§ Directions: Count the lines in the listing that contain the string "Task", treating uppercase and lowercase as different. Reply with the number alone.

§ Material provided:
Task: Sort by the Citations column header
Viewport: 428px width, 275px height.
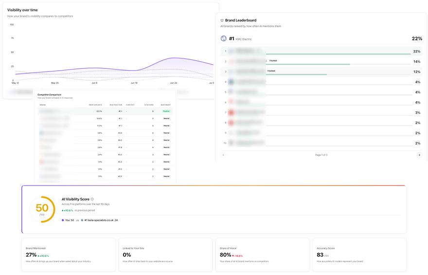Action: pyautogui.click(x=149, y=105)

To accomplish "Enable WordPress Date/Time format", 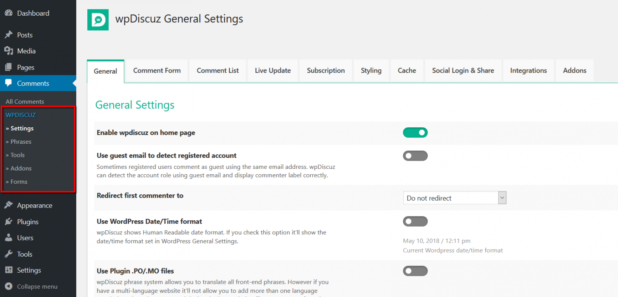I will coord(415,221).
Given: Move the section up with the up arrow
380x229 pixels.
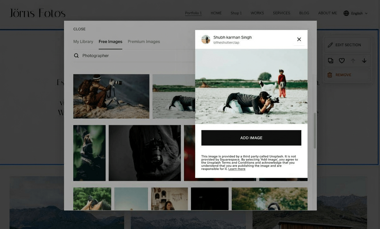Looking at the screenshot, I should click(x=353, y=61).
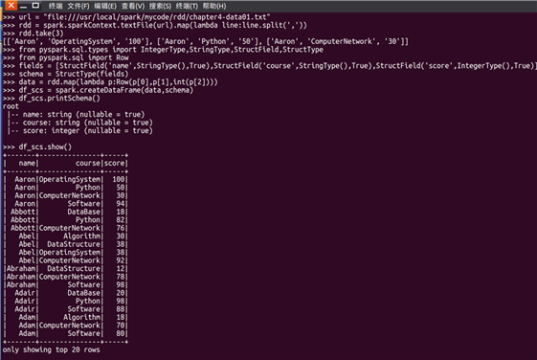
Task: Click the Aaron OperatingSystem 100 table row
Action: 65,179
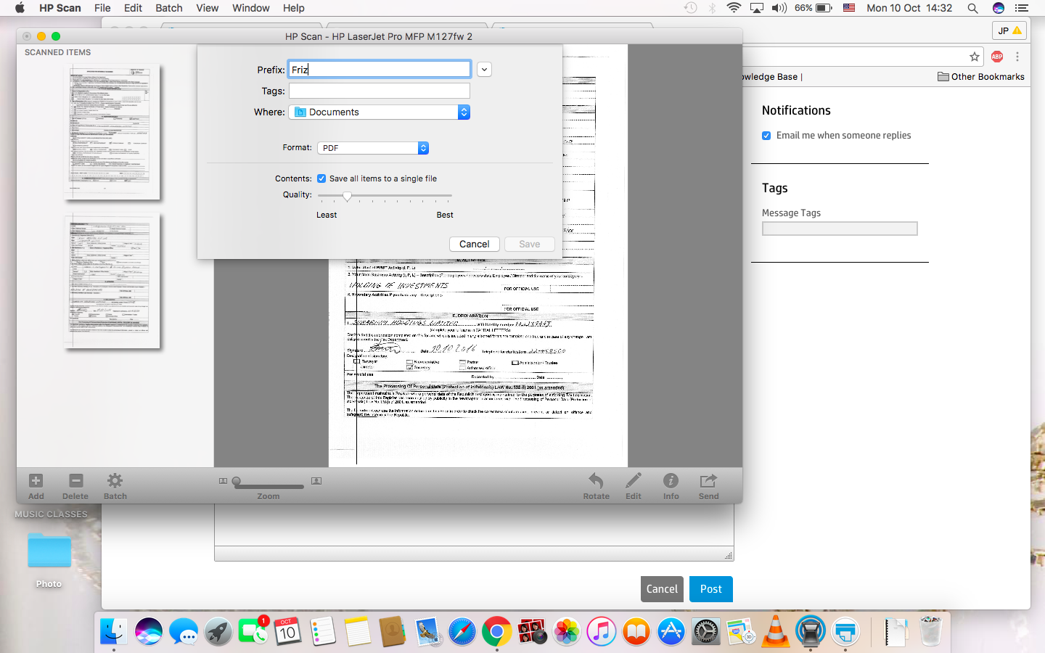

§ Full response: 2